The Machine opened Pawn to King Four, Votbinnik replied Pawn to King Three.
"The French Defense, Binny's favorite," Dave muttered and they settled back for the Machine's customary four-minute wait.
Instead the Machine moved at once and punched its clock.
Sandra, studying Votbinnik through her glasses, decided that the Russian grandmaster looked just a trifle startled. Then he made his move.
Once again the Machine responded instantly.
There was a flurry of comment from the stands and a scurrying-about of officials to shush it. Meanwhile the Machine continued to make its moves at better than rapid-transit speed, although Votbinnik soon began to take rather more time on his.
The upshot was that the Machine made eleven moves before it started to take time to 'think' at all.
Sandra clamored so excitedly to Dave for an explanation that she had two officials waving at her angrily.

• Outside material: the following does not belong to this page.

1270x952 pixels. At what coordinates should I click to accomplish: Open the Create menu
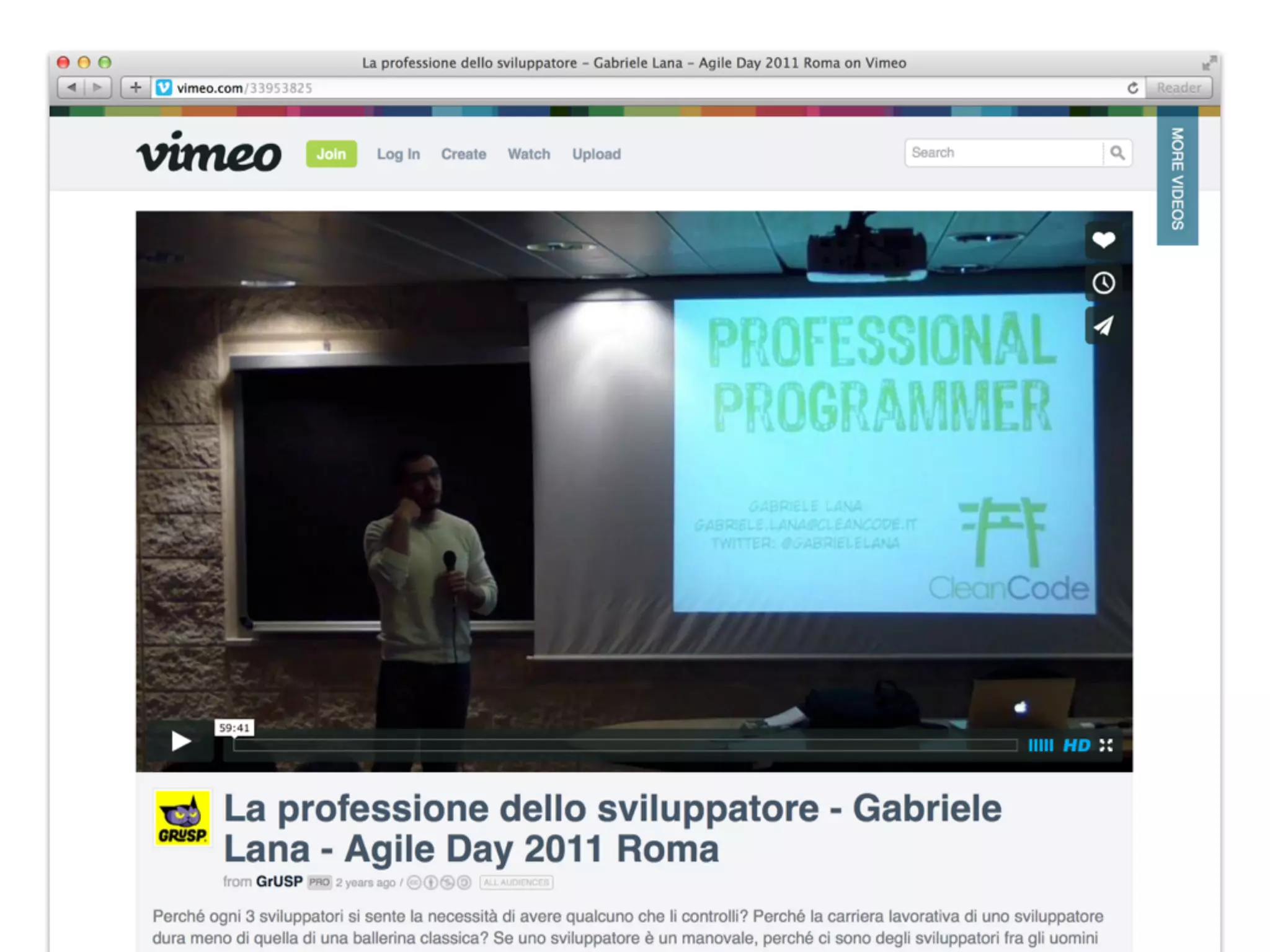pos(463,154)
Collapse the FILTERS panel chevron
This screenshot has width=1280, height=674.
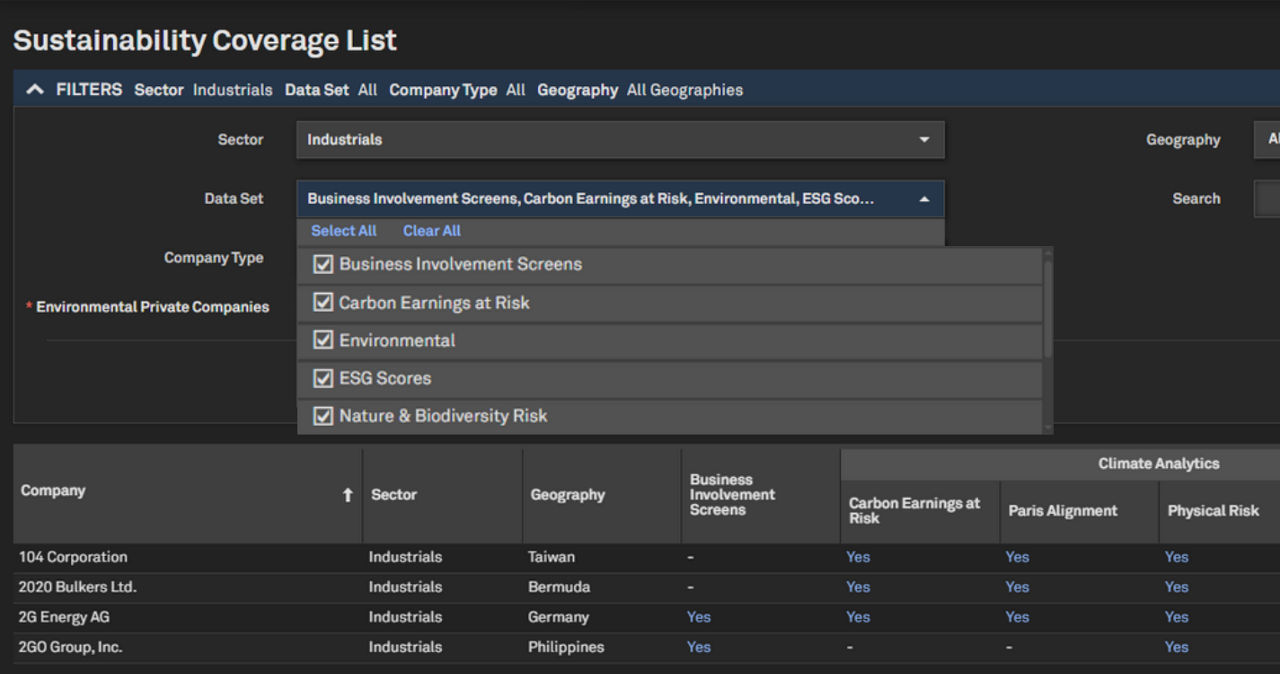(x=35, y=90)
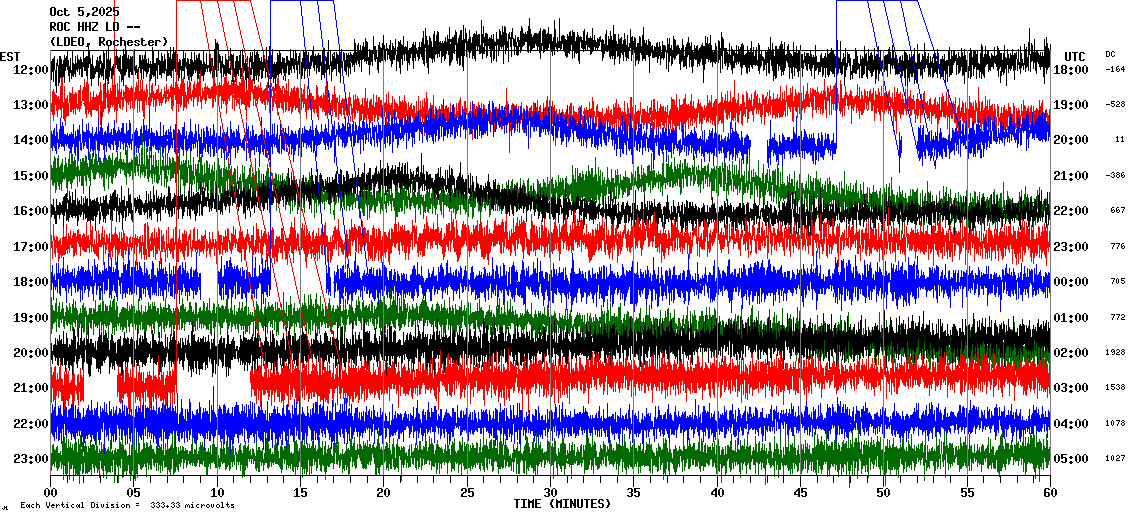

As soon as he dared, Dave whispered, "Great must have banked on Votbinnik playing the French—almost always does—and fed all the variations of the French into the Machine's 'memory' from MCO and maybe some other books. So long as Votbinnik stuck to a known variation of the French, why, the Machine could play from memory without analyzing at all. Then when a strange move came along—one that wasn't in its memory—only on the twelfth move yet!—the Machine went back to analyzing, only now it's taking longer and going deeper because it's got more time—six minutes a move, about. The only thing I wonder is why Great didn't have the Machine do it in the first three games. It seems so obvious."
Sandra ticketed that in her mind as a question for Doc. She slipped off to her room to write her "Don't Let a Robot Get Your Goat" article (drawing heavily on Doc's observations) and got back to the stands twenty minutes before the second time-control point. It was becoming a regular routine.